Resources › Whitepaper › Identifying and mitigating gender bias in structured interview responses › Gender differences in language
Gender differences in language
A number of quantitative sociolinguistic studies have revealed significant gender differences in language (Coates, 2015). More recently, social media content has been used to conduct large scale studies examining gender differences in language. Researchers have been able to predict gender from social media content with accuracies exceeding 91% (Schwartz et al., 2013), indicating the amount of gender information encoded in language.
In the context of personnel selection, gender differences in language have been highlighted as a way bias can be introduced at the application (e.g., résumé, cover letter, etc.), screening and interview levels. Investigating the bias at the application level, Foley and Williamson (2018) observed that recruiters were able to use implicit signals and cues to infer the gender identities of applicants in anonymized job applications, reintroducing the possibility of gender bias. The well-publicized experiment at Amazon where a resume parser built with past data generating gender-biased outcomes is a good example of how language bias can influence predictive machine learning models. In this work, we present the examination of gender differences in language observed at the assessment level using data from a text-chat based automated structured interview.
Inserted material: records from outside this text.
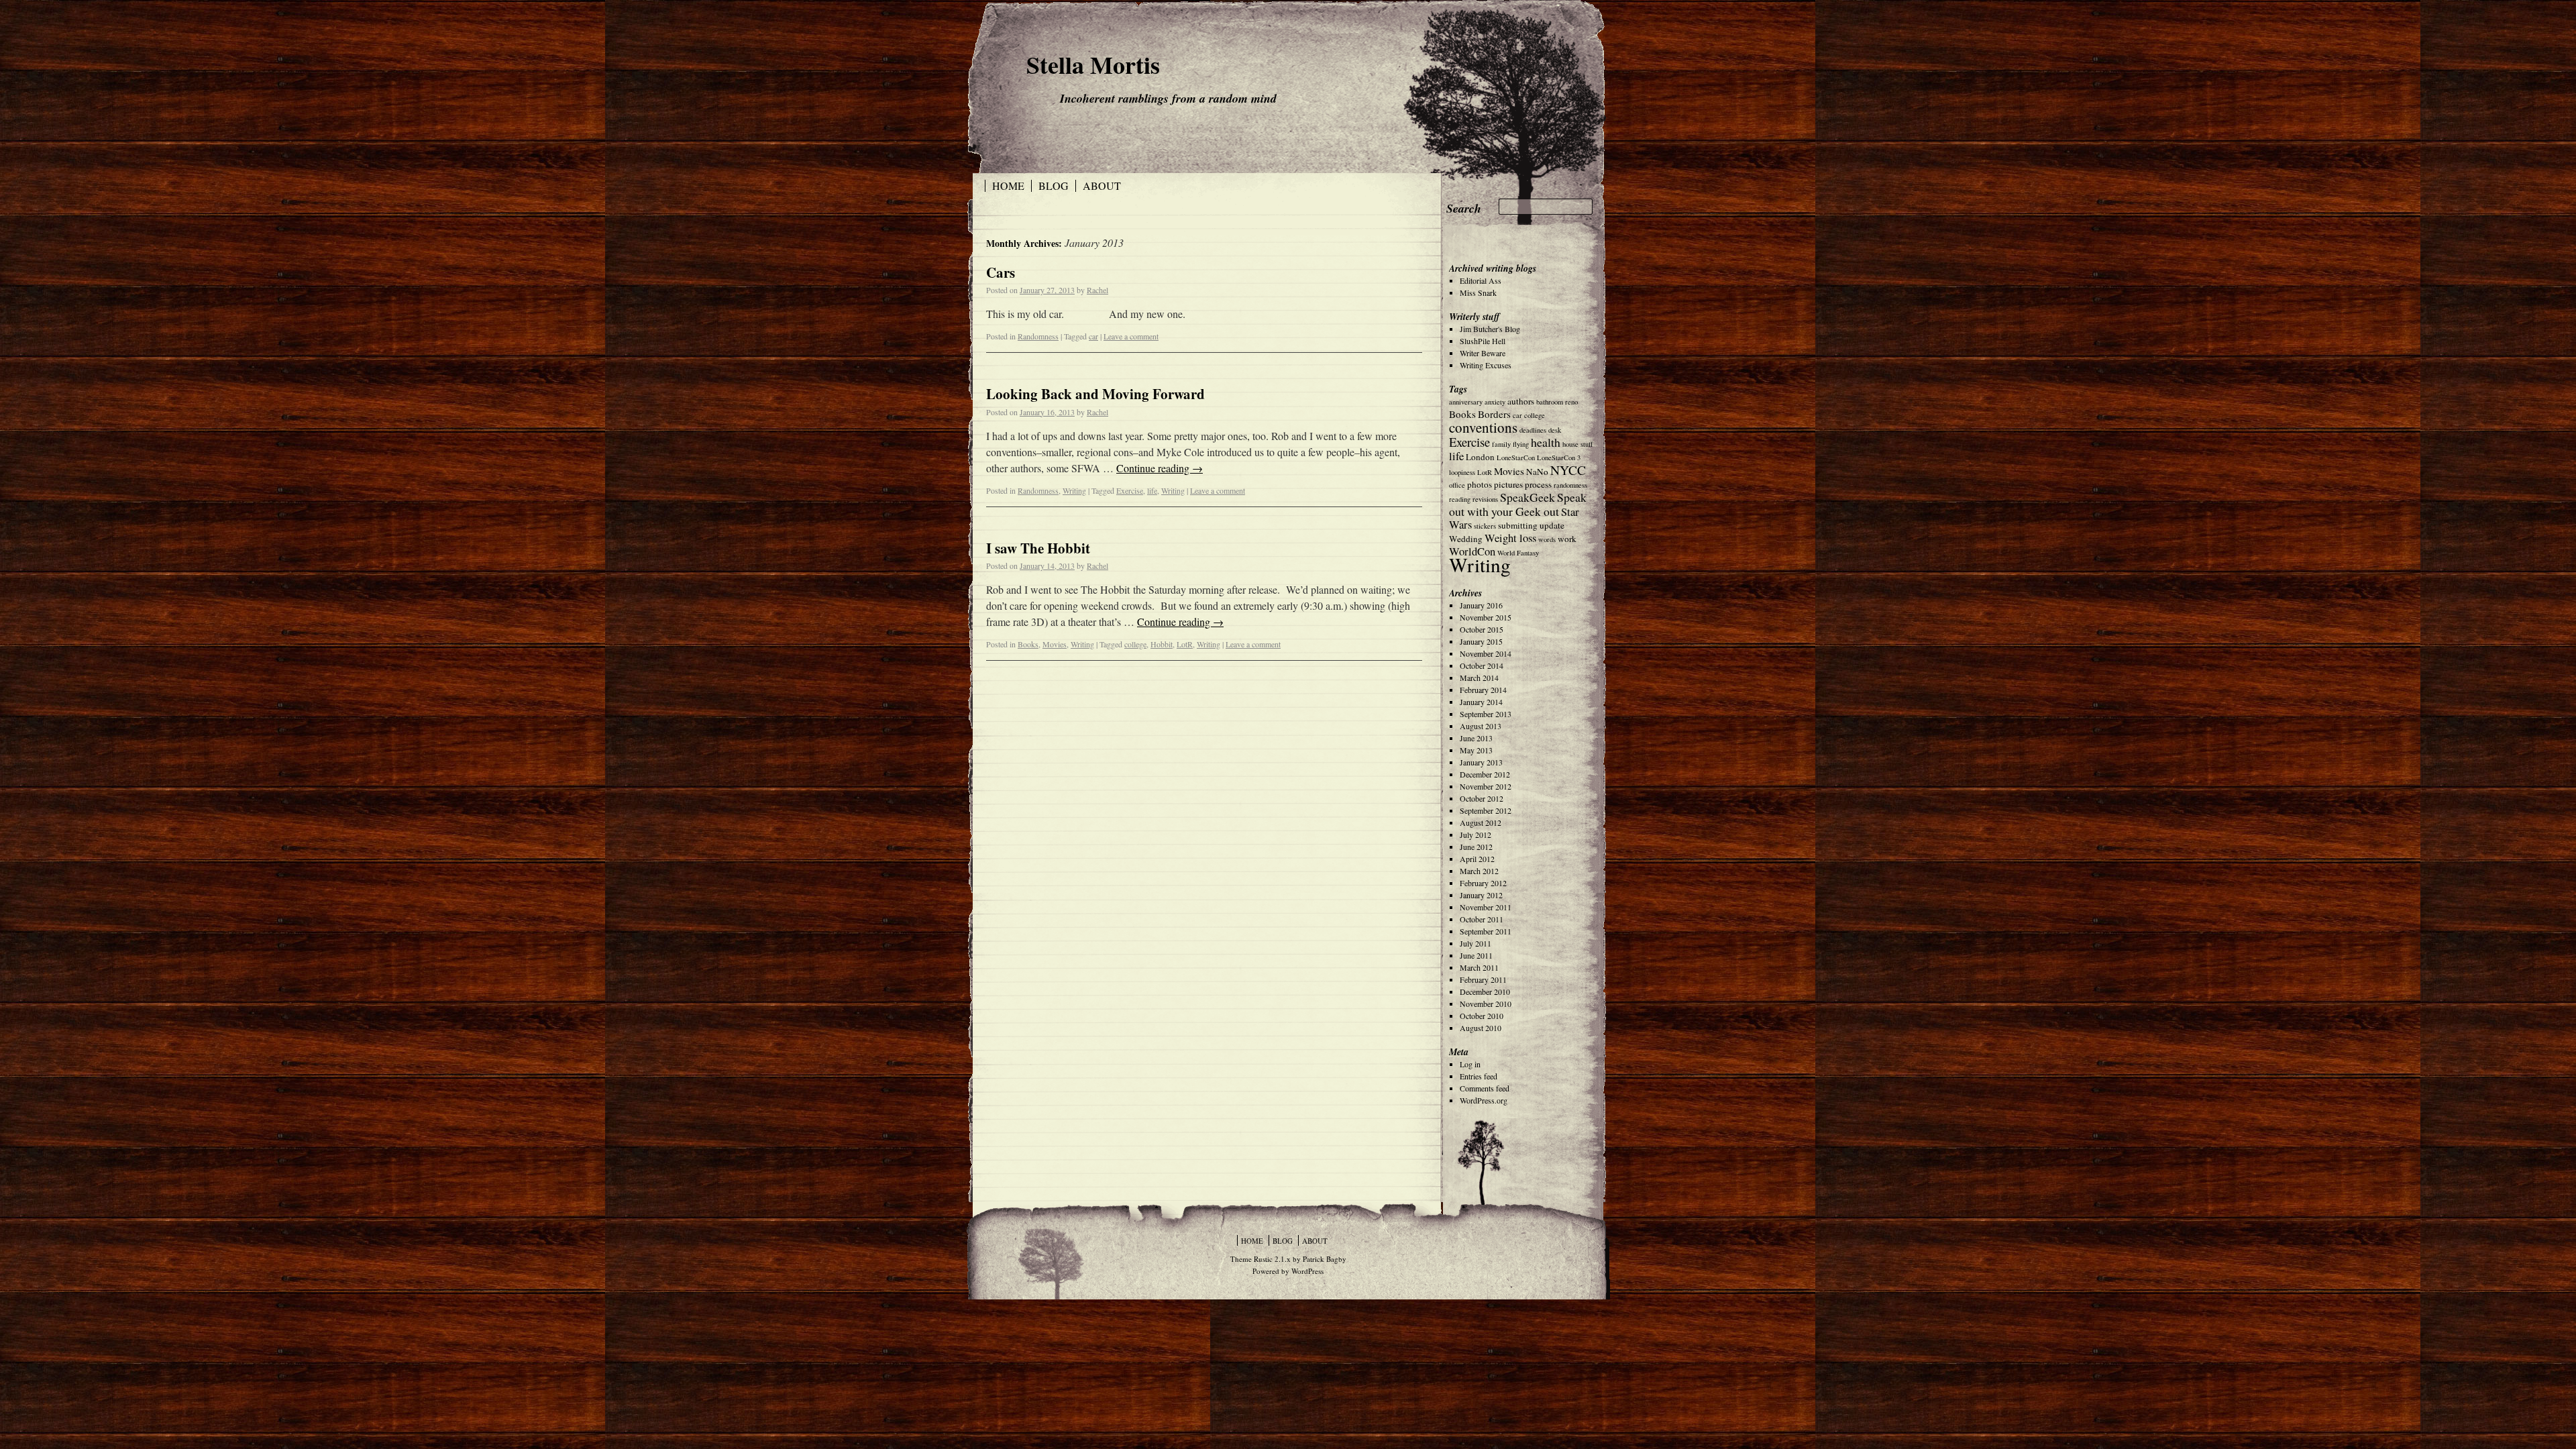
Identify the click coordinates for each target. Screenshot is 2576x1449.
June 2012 (1476, 846)
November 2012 (1485, 786)
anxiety (1495, 402)
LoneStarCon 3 (1558, 457)
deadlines (1532, 430)
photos (1479, 484)
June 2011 (1476, 955)
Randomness (1038, 336)
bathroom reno (1557, 402)
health (1545, 442)
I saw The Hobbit (1038, 548)
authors (1520, 401)
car (1093, 336)
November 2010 (1485, 1003)
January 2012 (1481, 895)
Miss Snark (1478, 292)
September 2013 (1485, 713)
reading (1459, 499)
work (1567, 539)
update (1552, 525)
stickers (1485, 526)
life (1152, 490)
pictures (1508, 484)
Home (1008, 186)
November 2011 (1485, 907)
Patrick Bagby (1324, 1259)
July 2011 (1475, 943)
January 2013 (1481, 762)
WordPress (1307, 1271)
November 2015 (1485, 617)
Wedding (1466, 539)
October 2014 (1481, 665)
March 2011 (1479, 967)
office (1457, 485)
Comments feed (1484, 1088)
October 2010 (1481, 1015)
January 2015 (1481, 641)
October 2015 (1481, 629)
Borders (1494, 414)
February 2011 (1483, 979)
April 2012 (1477, 858)
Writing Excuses (1485, 365)
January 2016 (1481, 605)
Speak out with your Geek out (1518, 504)
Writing (1074, 490)
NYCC (1568, 469)
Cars (1000, 272)
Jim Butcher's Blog (1490, 328)
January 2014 (1481, 701)
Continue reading (1159, 468)
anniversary (1466, 402)
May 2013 (1476, 750)
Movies (1054, 644)
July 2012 (1475, 834)
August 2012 (1480, 822)
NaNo (1537, 472)
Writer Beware (1482, 352)
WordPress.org (1483, 1100)
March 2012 (1479, 870)
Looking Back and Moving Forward (1095, 394)
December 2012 (1485, 774)
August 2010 (1480, 1027)
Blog (1053, 186)
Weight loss (1510, 537)
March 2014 (1479, 677)
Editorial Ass (1480, 280)
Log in (1470, 1064)
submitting (1518, 525)
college (1135, 644)
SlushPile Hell (1482, 340)
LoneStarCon (1516, 457)
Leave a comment (1131, 336)
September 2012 (1485, 810)
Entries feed (1478, 1076)
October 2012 (1481, 798)
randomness (1570, 485)
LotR (1185, 644)
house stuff (1577, 444)
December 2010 (1485, 991)
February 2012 (1483, 882)
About (1102, 186)
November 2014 (1485, 653)
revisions (1485, 499)
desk (1554, 430)
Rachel (1097, 289)
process (1538, 484)
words (1547, 539)
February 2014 (1483, 689)
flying (1521, 444)
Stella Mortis (1093, 64)
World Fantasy (1518, 552)
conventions (1483, 427)
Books (1028, 644)
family (1501, 444)
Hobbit (1161, 644)
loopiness (1462, 472)
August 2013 (1480, 725)
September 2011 (1485, 931)
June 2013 (1476, 738)
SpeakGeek (1527, 497)
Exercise (1129, 490)
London (1480, 457)
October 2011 (1481, 919)
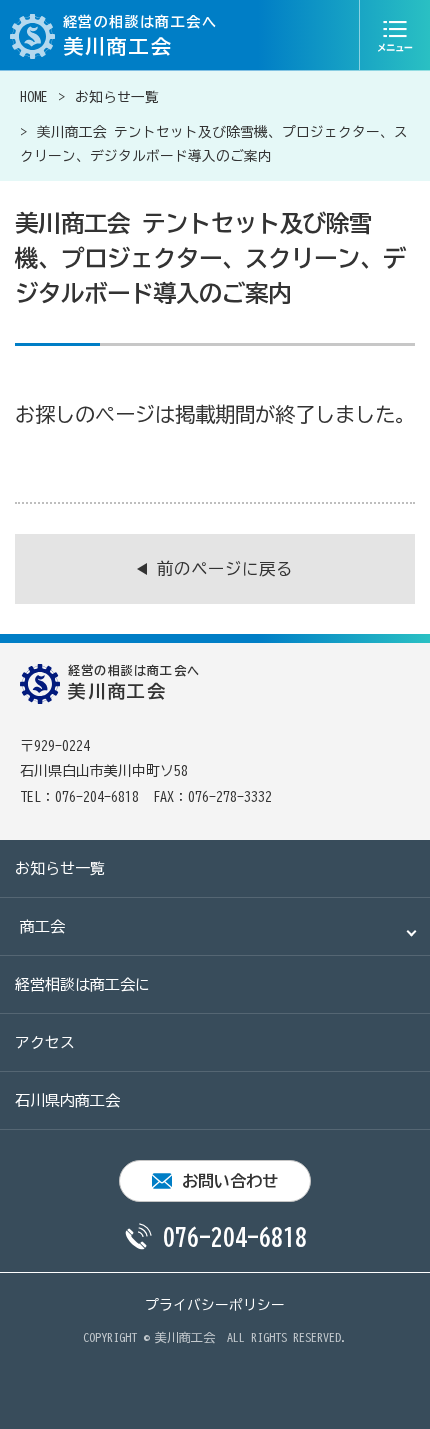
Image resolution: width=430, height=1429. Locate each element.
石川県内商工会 (67, 1100)
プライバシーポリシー (215, 1305)
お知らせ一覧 (117, 97)
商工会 (42, 926)
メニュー (395, 35)
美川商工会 (185, 1337)
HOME (34, 97)
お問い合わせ (230, 1181)
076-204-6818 (235, 1237)
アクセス (45, 1042)
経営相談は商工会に (82, 984)
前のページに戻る (225, 568)
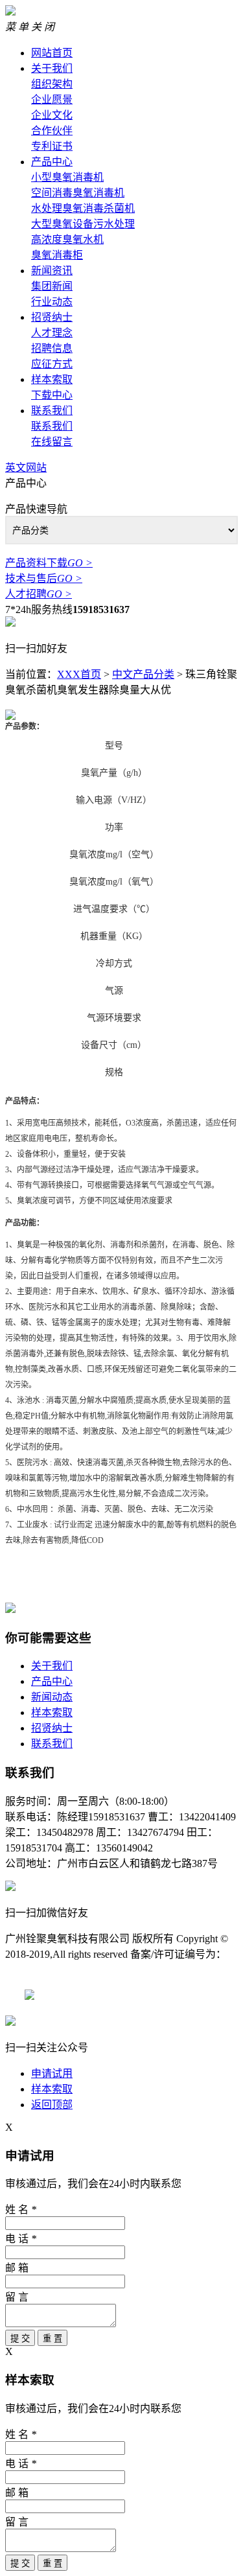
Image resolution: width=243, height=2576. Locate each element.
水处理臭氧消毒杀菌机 (83, 208)
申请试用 (52, 2073)
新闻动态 (52, 1696)
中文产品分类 (143, 674)
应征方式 (52, 363)
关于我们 (52, 68)
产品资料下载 (49, 562)
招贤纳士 (52, 317)
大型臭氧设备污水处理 (83, 223)
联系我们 (52, 410)
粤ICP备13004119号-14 (85, 1995)
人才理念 (52, 332)
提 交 (20, 2338)
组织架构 (52, 83)
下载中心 (52, 394)
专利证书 (52, 146)
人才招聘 (38, 593)
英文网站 (26, 467)
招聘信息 (52, 348)
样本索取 (52, 379)
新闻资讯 (52, 270)
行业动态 (52, 301)
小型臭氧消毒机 (67, 177)
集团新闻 (52, 286)
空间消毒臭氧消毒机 (77, 192)
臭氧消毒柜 (57, 255)
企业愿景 (52, 99)
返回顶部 (52, 2104)
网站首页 (52, 52)
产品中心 (52, 161)
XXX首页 (79, 674)
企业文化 (52, 115)
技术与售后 (43, 578)
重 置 (52, 2338)
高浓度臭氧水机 (67, 239)
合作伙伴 (52, 130)
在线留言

Structured interviews have been shown to reduce bias over unstructured interviews (Levashina et al., 2014).
We aimed to quantify the amount of gender information contained in 1) the raw text
responses to structured interview questions, and 2) the measures (or features) calculated from the responses as per the interview scoring rubric (e.g., personality traits, behavioral competencies, communication skills etc.). Quantification of gender-related information is achieved by training machine learning models to predict gender from raw text and derived features, respectively, and using their accuracies as proxies for the gender information1 present in each case. We hypothesized that features derived according to a clearly defined rubric would contain less gender information compared to raw candidate responses.